# Ok....going to throw this out there...rabbit app is opensource



## CarmenFlexDriver (Jun 21, 2016)

If anyone has read through the terms you might have noticed that the rabbit app/flex delivery app is open source. 
If your familiar with Amazon Mechanical turk you also know they are not averse to adding useful scripts to such applications written by others. 

It's possible someone who understands Java can download the code, see how it works and create a "block grabbing" script??? 

I know it's possible for sure. My guess is someone has done it already? If so....got a lead??!!! 

If not.....why not? I'm thinking to post on freelancer.com to see if it's possible to do and how much it would cost. 
Start another business selling the script to drivers!!?? Now that would make shit real fun!


----------



## quickdrop (Jun 27, 2016)

I saw that and was surprised. i wondered if anyone had tried to but never researched it. Awesome thought


----------



## uberbomber (Jan 29, 2016)

A friend and I discovered this back in February, but didn't go through with it. However, I will say that Freelancer is definitely one of the best places to look. I have had some scripts and templates designed from there.


----------



## SteveGo (Jul 2, 2015)

I see that some of the modules used are open source, but I do not see anything about the main application being open source. I also see that in the contract, reverse engineering of the app is prohibited.

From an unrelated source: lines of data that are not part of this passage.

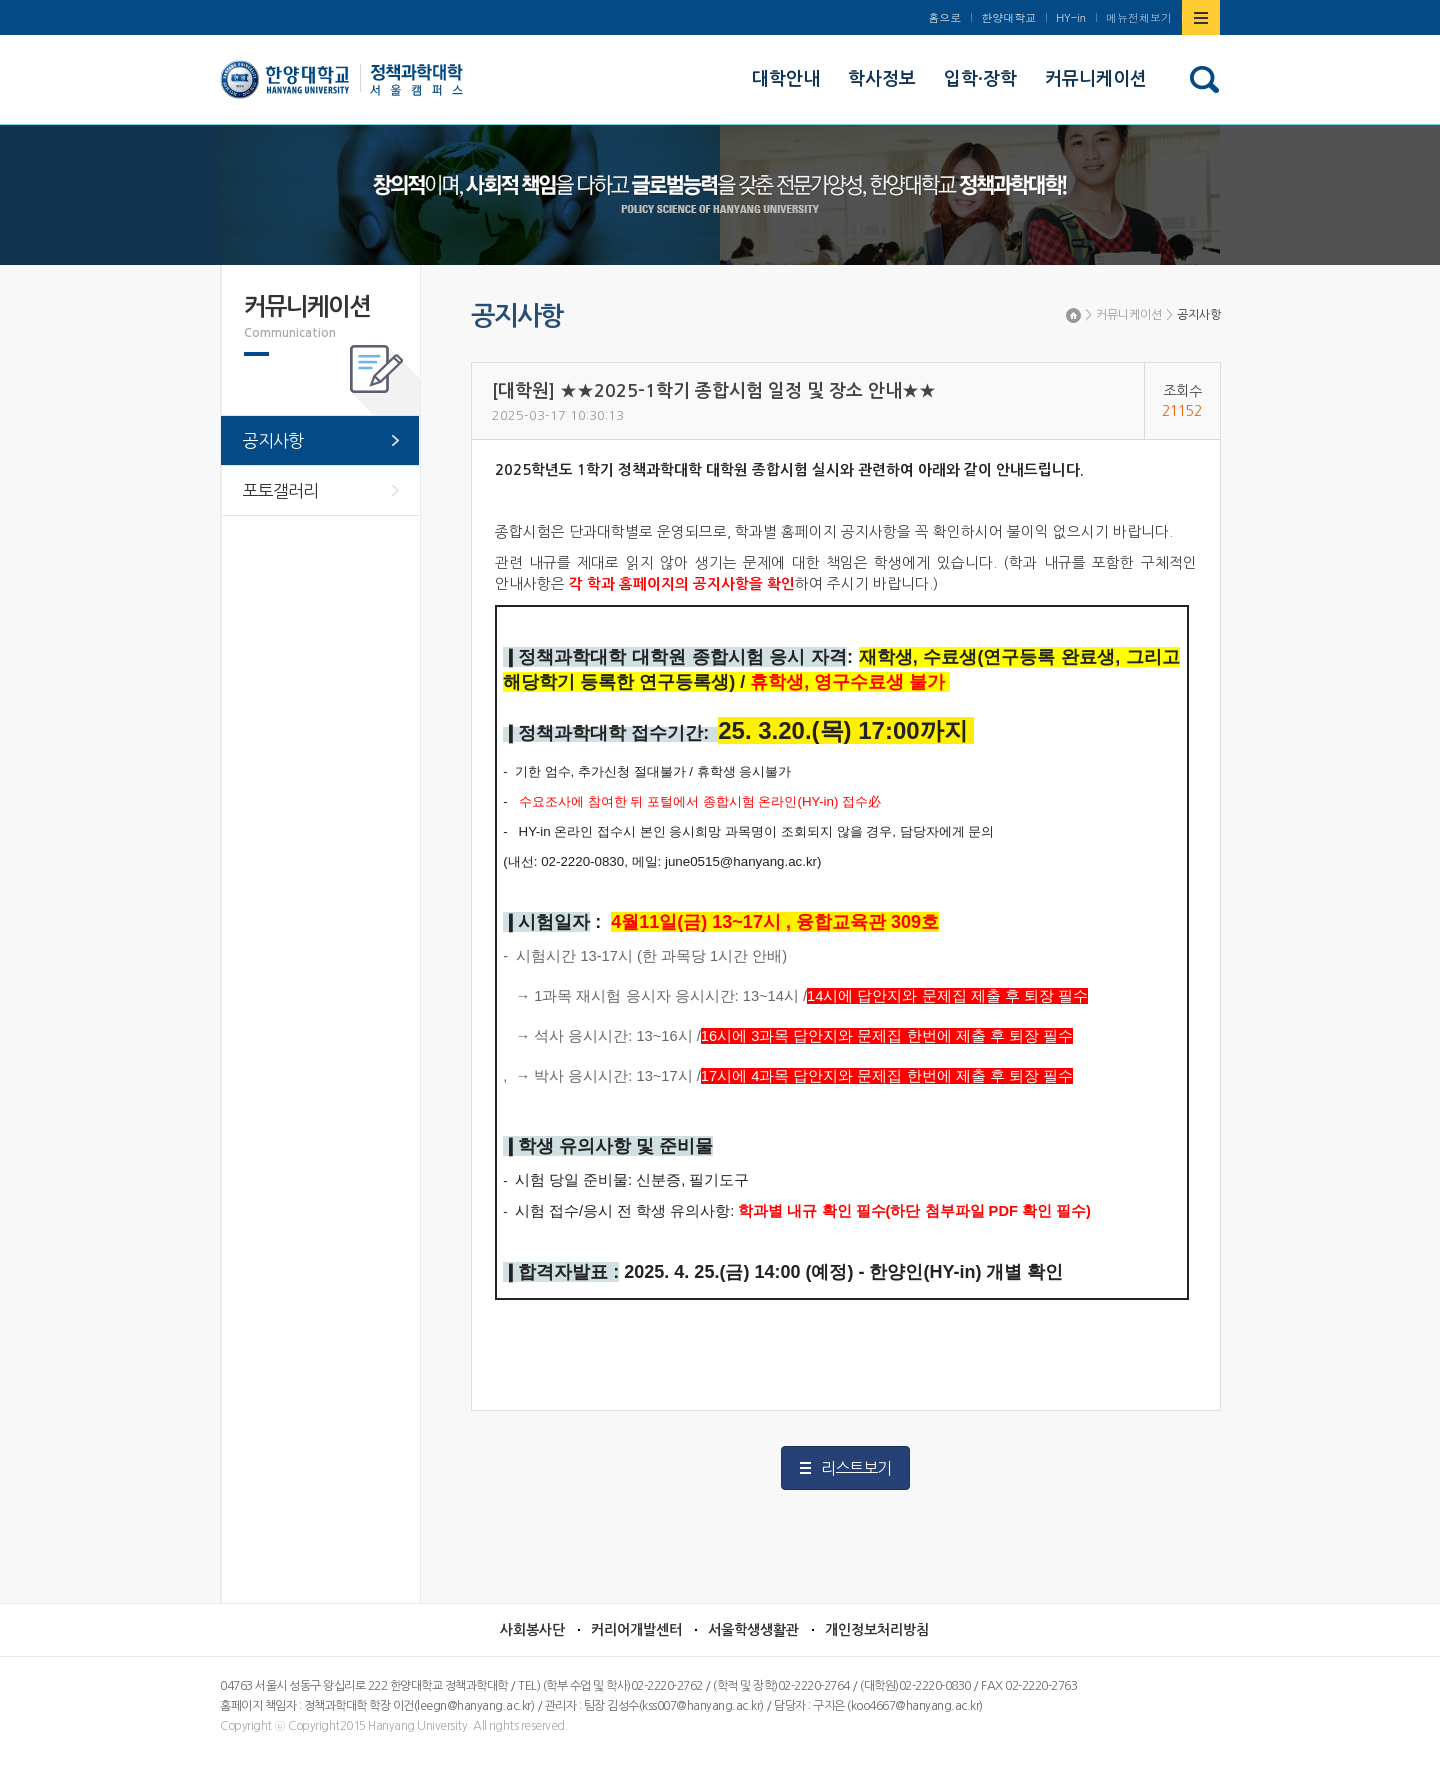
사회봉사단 (532, 1630)
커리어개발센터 (636, 1630)
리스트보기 (856, 1468)
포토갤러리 (280, 490)
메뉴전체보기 (1139, 17)
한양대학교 (1008, 17)
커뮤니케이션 (1129, 315)
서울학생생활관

Depending on how the open source code is linked to the main app, the main app can remain proprietary. The contract terms imply this is true.


----------



## CarmenFlexDriver (Jun 21, 2016)

I'm reading the "legal information" in the account section of the app under "additional terms". It's fully open source and it says(in many more words) "permission is granted free of charge to deal without limitations to use, copy, modify, merge, publish, distribute, sublicense EVEN sell copies."
There may be some proprietary code but I don't see any details about that in the terms. If you can download the application and see all the code, it's open to someone to use and modify.


----------



## Uberdamsel (Apr 6, 2016)

Yes, it is very possible to modify the script but the catch is, I have observed that some open scripts I modify most times but rarely, have a tracking code and i guess thats why flex has their app hidden only to be downloaded within a time frame. My guess is it will work but not when you are logged into the app lol


----------